--- Begin Document extract ---

EDUCATION & DEVELOPMENT – UNITED SOVEREIGN GRAND CHAPTER – BACK TO THE QUARRIES:-
A TROWEL OF CEMENT – REMEMBERING OUR MASONIC COMMENCEMENT


This being the month of November, which also causes us to pause and REMEMBER the 11th Day of the 11th Month, it should be also worthwhile pausing to reflect upon those very early days when this country of Australia commenced colonisation. Of course it was the military to whom our thoughts fly they being the conveyors of not only the convicts but also the original Masonic Travelling Warrants which permitted Freemasonry to take a place, for better or worse, in those extremely tough and at times near starving days. The settlement began as a consequence of the Americans rejecting the unloading of any more convicts there and the prison hulks, bursting to overflowing, necessitated somewhere else to deposit those so called felons. Australia was the choice and so it came to be that on the 26th January 1788 Captain Phillip, RN., arrived with the First Fleet. There were just over 1,000 persons who made up the First Fleet, most of whom were convicts. 

A more modest and seemingly desolate spot on the face of the globe for these First Fleeters could not have been imagined. So here a few excerpts from our Early Commencement. In 1797 a petition was received in GL Ireland from Bros Kerr, Farrell & Black of the NSW Corps requesting they be furnished with a warrant to form a lodge. It was deferred by GL on 6 July 1797. Most of the Regiments serving at Port Jackson had in their store-house a Masonic Chest containing their warrant. On 17th September 1802 onboard a French Ship in Sydney Harbour a certain Captain Anthony KEMP was furnished with a certificate testifying that he was received in “a lodge not regularly constituted but properly assembled, and presided over, and entered as a “member” of the grade of “Ancient Masonry.” This is the oldest Masonic document issued in Australia and a photocopy is in the NSW GL Museum.

--- End Document extract ---
--- Begin Supplied material ---

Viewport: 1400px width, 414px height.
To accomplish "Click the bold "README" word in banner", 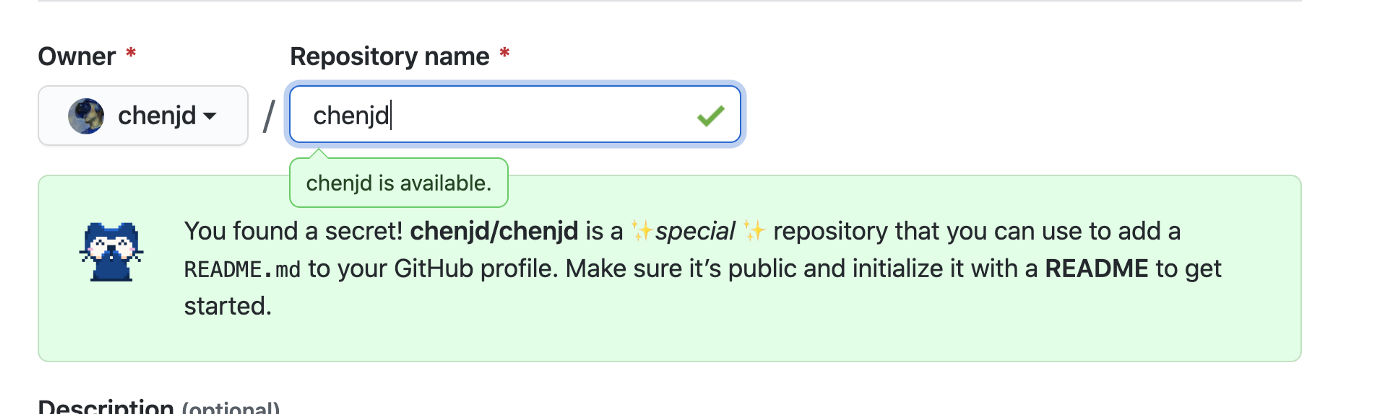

--- End Supplied material ---

__Challenge 1__: According to the article on early Australian Freemasonry, on what date did Captain Phillip arrive with the First Fleet?
__Challenge 2__: Name every person identified by name in the article on early Australian Freemasonry.
Answer from the article on early Australian Freemasonry alone.

__Task output 1__: 26th January 1788

__Task output 2__: Captain Phillip, Kerr, Farrell, Black, Captain Anthony Kemp